The always well-informed Marco Zatterin – Brussels correspondent for La Stampa – writes on his blog that Italian Europe Minister Enzo Moavero Milanesi has already been talking to EU Commissioners for Internal Market (Michel Barnier), the Budget (Janusz Lewandowski), and Industry (Antonio Tajani, Italy’s man in the Commission) over the past few days. EU Economics and Monetary Affairs Commissioner Olli Rehn is reportedly willing to consider the proposal. The Monti government hopes that EU leaders will discuss the proposal at the European Council at the end of June.
These exceptions, Italy’s reasoning goes, would make the fiscal treaty “more sustainable” once it comes into effect. But is this really a good idea? As we pointed out before (see here and here), the fiscal treaty already has some serious credibility issues and has already been watered down.
Allowing for some debt to be swept under the carpet doesn’t exactly inspire confidence. Do people remember how we got here in the first place?

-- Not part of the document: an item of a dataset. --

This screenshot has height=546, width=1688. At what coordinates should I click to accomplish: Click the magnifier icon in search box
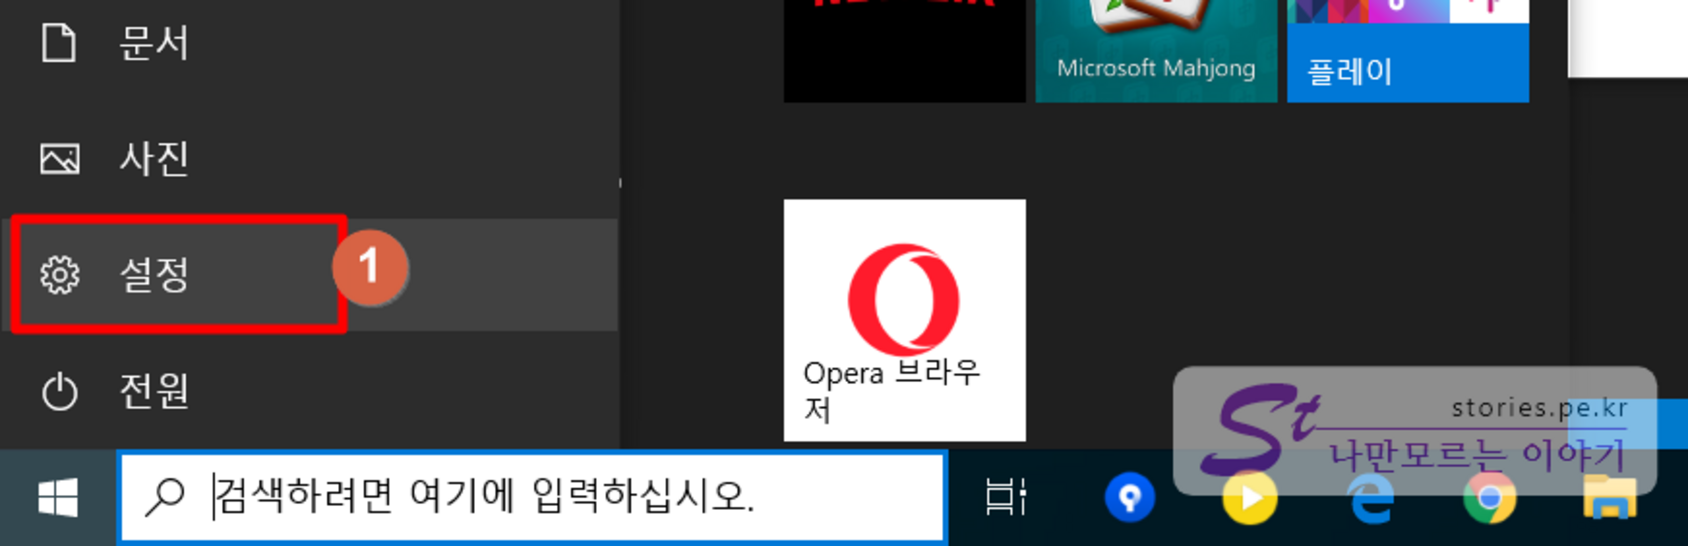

Meanwhile, mayoral elections took place in Italy over the weekend (we understand if you didn’t notice given everything else that was going on during the eurozone’s ‘Super Sunday‘). Still, a couple of interesting facts are worth flagging up:
- Candidates from Silvio Berlusconi’s People of Freedom party did not make it to the second round in any of the bigger cities where elections took place (Genoa, Palermo, Parma and others). Following the results, the party’s Secretary General, Angelino Alfano, said that backing for Monti’s government continues, but no more ‘mini-summits’ with the centre and centre-left leaders supporting Italy’s technocratic cabinet in parliament will be held from now on. This could have an impact on Monti’s ability to push through his reform agenda, especially since he has no electoral mandate to fall back on when things get tough;
- Lega Nord, Berlusconi’s former ally, also did quite badly in the wake of the scandals that forced its leader Umberto Bossi to step down last month. Lega Nord managed to keep Verona, but lost several towns traditionally considered strongholds in the Lombardy region;
- Turnout was about 67% – almost 7% lower than in the previous local elections;
- The Movimento Cinque Stelle (Five Star Movement), led by Italian stand-up comedian Beppe Grillo (in the picture) came out as the real winner. Its candidates achieved double-digit percentages in a couple of important cities (including Genoa, Beppe Grillo’s home town, and Parma, where the Five Star Movement’s candidate Federico Pizzarotti made it to the final run-off, with 19.5% of votes). A political maverick, Grillo has been campaigning for the need to clean up Italian politics, for instance by barring convicted people from running for the Italian parliament. Most interestingly, he has recently been claiming that Italy should drop the euro (but remain in the EU) and refuse to pay back at least part of its public debt.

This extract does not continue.